[Date Prev][Date Next]
[Chronological]
[Thread]
[Top]
slapd deadlock bug ITS#7296
- To: openldap-devel@openldap.org
- Subject: slapd deadlock bug ITS#7296
- From: Richard Silverman <res@qoxp.net>
- Date: Fri, 14 Dec 2012 10:06:46 -0500 (EST)
- User-agent: Alpine 2.00 (OSX 1167 2008-08-23)
Hello,
Iâm working on this bug:
http://www.openldap.org/lists/openldap-bugs/201206/msg00026.html
If slapd client connections are torn down in mid-query -- the server has
received the query and has a pending reply to send, but the connection is
closed by the client before it can be sent -- this deadlocks slapd worker
threads. Eventually all threads are deadlocked in send_ldap_ber() which
serializes their network access to send PDUs, and the server becomes
unresponsive and has to be killed.
send_ldap_ber() notices the connection drop and calls connection_closing(). The
problem appears to be that then connection_abandon() abandons all outstanding
executing ops, but does not empty the c_ops queue (as it does with
c_pending_ops). When connection_close() looks at the connection, it always sees
there are outstanding ops and defers the close. I see this pattern:
50cb3104 connection_closing: readying conn=1519 sd=33 for close
50cb3104 connection_close: deferring conn=1519 sd=33
50cb3104 connection_resched: attempting closing conn=1519 sd=33
50cb3104 connection_close: deferring conn=1519 sd=33
50cb3104 connection_resched: attempting closing conn=1519 sd=33
... which repeats until the server freezes entirely.

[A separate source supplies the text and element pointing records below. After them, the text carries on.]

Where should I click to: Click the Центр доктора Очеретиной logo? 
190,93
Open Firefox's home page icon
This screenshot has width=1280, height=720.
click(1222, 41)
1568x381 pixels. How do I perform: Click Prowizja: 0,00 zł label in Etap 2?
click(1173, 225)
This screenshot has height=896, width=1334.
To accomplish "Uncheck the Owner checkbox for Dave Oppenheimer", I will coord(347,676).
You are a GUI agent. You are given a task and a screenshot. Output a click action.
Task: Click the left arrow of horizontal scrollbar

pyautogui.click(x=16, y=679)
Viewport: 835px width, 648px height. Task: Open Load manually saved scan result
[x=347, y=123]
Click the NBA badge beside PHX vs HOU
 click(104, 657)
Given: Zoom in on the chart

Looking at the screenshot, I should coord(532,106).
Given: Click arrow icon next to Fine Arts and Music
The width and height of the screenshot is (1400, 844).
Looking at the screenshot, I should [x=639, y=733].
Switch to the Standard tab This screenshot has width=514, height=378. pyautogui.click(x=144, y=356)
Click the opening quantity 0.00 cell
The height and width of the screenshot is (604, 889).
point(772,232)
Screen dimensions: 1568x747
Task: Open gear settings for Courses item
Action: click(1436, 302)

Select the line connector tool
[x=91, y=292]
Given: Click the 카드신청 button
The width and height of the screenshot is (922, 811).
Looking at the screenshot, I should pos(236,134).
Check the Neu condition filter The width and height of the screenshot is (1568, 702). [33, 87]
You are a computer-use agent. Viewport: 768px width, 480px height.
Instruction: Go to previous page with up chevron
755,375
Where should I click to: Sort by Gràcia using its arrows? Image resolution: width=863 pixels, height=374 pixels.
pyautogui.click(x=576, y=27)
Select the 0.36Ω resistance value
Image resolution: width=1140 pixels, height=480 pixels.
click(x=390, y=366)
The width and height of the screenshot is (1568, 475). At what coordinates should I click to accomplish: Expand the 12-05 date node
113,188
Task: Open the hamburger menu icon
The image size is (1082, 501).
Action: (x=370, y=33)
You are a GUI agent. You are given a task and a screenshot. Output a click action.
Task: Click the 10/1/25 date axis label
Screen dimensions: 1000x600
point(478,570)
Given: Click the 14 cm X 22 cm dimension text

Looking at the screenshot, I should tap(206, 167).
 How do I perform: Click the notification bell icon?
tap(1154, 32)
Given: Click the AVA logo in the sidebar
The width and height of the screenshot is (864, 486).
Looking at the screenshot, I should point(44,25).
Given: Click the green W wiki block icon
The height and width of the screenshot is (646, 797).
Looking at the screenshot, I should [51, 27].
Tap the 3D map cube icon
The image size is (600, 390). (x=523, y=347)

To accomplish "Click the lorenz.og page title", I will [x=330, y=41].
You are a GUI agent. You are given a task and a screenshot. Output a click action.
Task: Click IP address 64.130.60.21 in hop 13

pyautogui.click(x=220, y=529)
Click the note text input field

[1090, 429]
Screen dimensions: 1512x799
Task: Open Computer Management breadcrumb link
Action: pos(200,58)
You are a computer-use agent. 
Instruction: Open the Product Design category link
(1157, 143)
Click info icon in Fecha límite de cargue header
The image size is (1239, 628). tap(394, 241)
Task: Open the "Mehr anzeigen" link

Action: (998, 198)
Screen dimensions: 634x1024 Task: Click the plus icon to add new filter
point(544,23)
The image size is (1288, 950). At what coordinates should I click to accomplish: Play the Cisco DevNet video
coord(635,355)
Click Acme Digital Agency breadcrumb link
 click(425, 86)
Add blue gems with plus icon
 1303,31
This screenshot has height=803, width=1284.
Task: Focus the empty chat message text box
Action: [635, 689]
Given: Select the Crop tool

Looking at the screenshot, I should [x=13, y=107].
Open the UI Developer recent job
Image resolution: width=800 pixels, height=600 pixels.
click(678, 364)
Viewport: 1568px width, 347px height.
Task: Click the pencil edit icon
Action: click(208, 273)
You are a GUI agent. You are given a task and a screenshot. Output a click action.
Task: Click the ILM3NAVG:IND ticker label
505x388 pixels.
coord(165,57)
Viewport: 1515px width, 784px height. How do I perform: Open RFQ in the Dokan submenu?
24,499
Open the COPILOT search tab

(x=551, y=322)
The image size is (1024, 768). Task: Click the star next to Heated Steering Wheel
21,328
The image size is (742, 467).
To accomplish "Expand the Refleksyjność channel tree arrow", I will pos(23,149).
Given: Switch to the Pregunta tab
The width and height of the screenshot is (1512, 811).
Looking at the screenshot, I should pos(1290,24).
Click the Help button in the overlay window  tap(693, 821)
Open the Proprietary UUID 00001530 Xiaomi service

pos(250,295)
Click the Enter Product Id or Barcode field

If I add code to connection_abandon() to empty c_ops, it causes slapd to crash
later with a mutex usage error, so that's apparently not the right place/way to
do it. If I note that the connection is dying and have connection_destroy()
skip the assertion that c_ops must be empty, it fixes the bug: the deadlock no
longer occurs. However, I'm concerned this will leak memory as the ops aren't
being freed. So my question is: what's the right way to get the outstanding
executing ops abandoned by connection_abandon() to be freed?
The code is complex and I may have misunderstood how best to go about fixing
this, but hopefully this is enough to make sense.
Thanks,
--
Richard E. Silverman